La Confindustria ha ragione quando sostiene che con il Decreto Dignità si perderanno molti più posti di lavoro degli 8.000 all'anno stimati dal Ministero del Lavoro tramite l'Inps (a quanto pare, senza basi scientifiche).
Essi riguardano i contratti annuali che sono 80.000: con le nuove regole tali contratti non potranno superare i ventiquattro mesi, sia come primo contratto che come somma di rinnovi.
Ma è dubbio che l'aumento di pressione fiscale per il loro rinnovo, ogni volta pari allo 0,7 della retribuzione e il catenaccio sugli anni di rinnovo, facciano perdere solo 8.000 posti all'anno. Ossia soltanto il 10 per cento del totale. Soprattutto, la percentuale è destinata a salire, se ci sarà un rallentamento della crescita del prodotto interno lordo come sembra sia probabile, in base alle ultime previsioni.

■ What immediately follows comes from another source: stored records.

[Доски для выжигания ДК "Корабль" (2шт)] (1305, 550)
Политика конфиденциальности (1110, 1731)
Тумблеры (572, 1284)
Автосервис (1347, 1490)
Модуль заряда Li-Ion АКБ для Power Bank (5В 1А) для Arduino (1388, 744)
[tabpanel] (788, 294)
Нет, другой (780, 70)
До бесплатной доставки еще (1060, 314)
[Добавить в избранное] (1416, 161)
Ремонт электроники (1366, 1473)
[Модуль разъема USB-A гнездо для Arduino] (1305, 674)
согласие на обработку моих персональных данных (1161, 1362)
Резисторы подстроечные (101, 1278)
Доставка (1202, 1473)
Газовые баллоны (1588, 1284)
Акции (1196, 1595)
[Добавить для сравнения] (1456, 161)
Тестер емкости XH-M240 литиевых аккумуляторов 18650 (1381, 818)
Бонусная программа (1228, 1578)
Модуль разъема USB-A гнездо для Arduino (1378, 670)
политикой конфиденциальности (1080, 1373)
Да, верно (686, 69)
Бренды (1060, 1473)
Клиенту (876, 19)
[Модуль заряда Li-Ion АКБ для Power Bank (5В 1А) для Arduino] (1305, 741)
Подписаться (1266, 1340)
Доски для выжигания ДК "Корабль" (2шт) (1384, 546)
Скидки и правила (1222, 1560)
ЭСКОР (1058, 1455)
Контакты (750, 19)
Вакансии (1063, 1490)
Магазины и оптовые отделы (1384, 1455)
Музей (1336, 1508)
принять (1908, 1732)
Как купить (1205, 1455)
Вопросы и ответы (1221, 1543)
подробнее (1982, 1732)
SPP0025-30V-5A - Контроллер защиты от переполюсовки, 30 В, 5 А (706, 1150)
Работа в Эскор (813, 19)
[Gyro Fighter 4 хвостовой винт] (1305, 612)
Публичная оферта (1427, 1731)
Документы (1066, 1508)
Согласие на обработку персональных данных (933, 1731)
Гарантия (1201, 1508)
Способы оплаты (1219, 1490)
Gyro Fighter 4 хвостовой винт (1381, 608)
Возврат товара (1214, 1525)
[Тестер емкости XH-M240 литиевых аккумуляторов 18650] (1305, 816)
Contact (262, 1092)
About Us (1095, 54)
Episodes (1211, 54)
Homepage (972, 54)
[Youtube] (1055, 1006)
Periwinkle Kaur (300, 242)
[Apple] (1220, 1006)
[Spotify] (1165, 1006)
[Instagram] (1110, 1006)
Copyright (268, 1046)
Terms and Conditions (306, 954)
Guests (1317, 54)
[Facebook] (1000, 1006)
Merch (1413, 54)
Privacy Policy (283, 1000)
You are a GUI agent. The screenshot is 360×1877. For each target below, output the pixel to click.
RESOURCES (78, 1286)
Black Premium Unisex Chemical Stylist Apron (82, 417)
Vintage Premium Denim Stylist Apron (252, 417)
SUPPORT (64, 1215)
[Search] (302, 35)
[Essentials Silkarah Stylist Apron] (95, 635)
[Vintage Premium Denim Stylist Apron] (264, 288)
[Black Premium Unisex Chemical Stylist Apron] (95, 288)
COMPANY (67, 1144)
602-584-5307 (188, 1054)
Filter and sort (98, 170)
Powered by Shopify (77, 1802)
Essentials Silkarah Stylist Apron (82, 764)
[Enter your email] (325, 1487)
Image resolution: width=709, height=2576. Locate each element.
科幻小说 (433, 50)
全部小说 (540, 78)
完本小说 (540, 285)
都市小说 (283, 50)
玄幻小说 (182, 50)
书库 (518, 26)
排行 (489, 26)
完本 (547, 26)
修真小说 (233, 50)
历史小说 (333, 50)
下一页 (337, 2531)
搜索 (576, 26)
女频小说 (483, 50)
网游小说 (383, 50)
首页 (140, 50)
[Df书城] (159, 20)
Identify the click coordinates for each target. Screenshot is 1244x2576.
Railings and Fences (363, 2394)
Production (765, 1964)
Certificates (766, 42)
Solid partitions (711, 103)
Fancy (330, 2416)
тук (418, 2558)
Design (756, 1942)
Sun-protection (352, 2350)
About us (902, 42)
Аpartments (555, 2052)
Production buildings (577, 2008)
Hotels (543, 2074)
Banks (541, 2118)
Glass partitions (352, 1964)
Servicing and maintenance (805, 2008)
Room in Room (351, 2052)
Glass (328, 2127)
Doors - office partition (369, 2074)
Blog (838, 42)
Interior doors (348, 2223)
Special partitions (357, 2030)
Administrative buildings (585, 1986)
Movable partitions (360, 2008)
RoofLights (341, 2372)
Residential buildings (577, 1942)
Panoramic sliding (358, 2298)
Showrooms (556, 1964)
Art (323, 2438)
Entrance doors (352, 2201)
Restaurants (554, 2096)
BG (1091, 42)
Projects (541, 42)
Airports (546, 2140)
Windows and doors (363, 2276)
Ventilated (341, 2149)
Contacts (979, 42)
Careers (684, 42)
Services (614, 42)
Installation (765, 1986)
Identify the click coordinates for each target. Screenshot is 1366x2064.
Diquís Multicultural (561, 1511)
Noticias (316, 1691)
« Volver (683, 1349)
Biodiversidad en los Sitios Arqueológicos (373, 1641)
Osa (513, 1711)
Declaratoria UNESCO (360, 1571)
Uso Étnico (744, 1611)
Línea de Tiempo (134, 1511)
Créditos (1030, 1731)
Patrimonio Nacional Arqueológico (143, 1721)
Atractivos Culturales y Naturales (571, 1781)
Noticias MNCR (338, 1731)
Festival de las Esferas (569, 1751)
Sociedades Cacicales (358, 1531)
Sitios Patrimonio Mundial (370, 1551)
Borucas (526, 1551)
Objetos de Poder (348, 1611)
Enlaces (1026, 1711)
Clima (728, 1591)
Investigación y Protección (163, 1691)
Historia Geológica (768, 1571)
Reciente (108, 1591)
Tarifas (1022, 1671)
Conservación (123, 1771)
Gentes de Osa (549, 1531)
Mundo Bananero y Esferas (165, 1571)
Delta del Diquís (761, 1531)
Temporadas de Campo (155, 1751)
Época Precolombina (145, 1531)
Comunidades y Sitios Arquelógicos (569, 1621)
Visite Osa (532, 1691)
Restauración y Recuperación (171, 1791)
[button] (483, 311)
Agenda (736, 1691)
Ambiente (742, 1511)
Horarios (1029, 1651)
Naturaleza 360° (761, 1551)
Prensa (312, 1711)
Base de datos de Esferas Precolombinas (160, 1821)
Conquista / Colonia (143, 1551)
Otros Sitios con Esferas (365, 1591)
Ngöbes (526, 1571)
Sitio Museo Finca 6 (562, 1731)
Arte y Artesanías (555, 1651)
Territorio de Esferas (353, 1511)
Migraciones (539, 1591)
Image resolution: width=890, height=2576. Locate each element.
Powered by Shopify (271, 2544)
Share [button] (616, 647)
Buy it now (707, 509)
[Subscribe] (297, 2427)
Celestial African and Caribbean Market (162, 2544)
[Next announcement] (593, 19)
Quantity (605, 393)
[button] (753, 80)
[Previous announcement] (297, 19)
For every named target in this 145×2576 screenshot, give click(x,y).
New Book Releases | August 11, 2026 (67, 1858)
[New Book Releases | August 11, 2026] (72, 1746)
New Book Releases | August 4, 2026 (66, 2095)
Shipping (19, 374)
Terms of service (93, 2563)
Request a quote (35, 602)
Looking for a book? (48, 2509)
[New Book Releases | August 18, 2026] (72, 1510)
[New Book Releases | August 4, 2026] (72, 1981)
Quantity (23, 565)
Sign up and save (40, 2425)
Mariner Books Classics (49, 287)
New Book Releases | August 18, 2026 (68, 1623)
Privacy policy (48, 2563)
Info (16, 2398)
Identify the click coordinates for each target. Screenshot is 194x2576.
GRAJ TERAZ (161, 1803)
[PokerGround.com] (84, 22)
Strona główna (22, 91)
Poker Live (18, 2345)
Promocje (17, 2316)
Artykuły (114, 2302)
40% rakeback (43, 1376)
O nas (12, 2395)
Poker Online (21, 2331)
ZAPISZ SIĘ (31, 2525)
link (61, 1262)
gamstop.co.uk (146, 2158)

Questo perché il numero di questi contratti è collegato alle previsioni sulla crescita economica. Per altro, i contratti a termine di durata annuale sono solo la punta dell'iceberg: quelli che durano meno di un anno sono 1.850.000. E 463.000, ovvero un quarto di essi, durano meno di tre mesi. I contratti inferiori all'anno, mediamente, vengono rinnovati una volta nei dodici mesi.
Il Decreto Dignità ha stabilito che tutti i contratti per essere rinnovati dovranno venire giustificati con una «causale».
Queste causali saranno fonte di liti e controversie giudiziarie, come insegna l'esperienza della clausola di «giusta causa» per i licenziamenti dell'articolo 18 dello statuto dei lavoratori, che ha dato luogo a un enorme contenzioso. Molte imprese per non impigliarsi nelle liti sulle «causali» preferiranno non rinnovare questi contratti.
Certo, potrebbero assumere un altro lavoratore con un altro contratto breve, aumentando il precariato che il Decreto Dignità dice di combattere.
Ma questo espediente comporta inevitabilmente costi burocratici, tempi morti, il rischio di sbagliare persona e l'onere di doverla istruire da capo sul lavoro temporaneo. L'obiettivo dichiarato del vetero sindacalismo nella lotta contro i contratti a termine è quello di trasformarli in contratti a tempo indeterminato. Ma è assurdo pensare che sia «fisiologico» convertire i contratti inferiori all'anno, che riguardano lavori temporanei, in posti fissi. In Italia i contratti a termine non sono patologici, essendo circa il 15 per cento contro lo 85 per cento di contratti a tempo indeterminato: come in Francia e in Germania.
La lotta del Decreto Dignità contro i contratti a termine crea disoccupazione perché è una lotta contro l'economia di mercato.
I contratti con il posto fisso non aumentano ponendo ostacoli a quelli a termine, ma riducendo il carico fiscale sul lavoro, stabilendo la contrattazione regionale e aziendale in base al costo della vita e alla produttività e riducendo lo spread che le nostre imprese debbono pagare per i tassi di interesse
bancari. Questo a sua volta, dipende dallo spread del debito pubblico, determinato dall'incertezza sulla politica del bilancio, che accresce il rischio dell'investimento in Italia.Questi «innovatori» se ne facciano una ragione.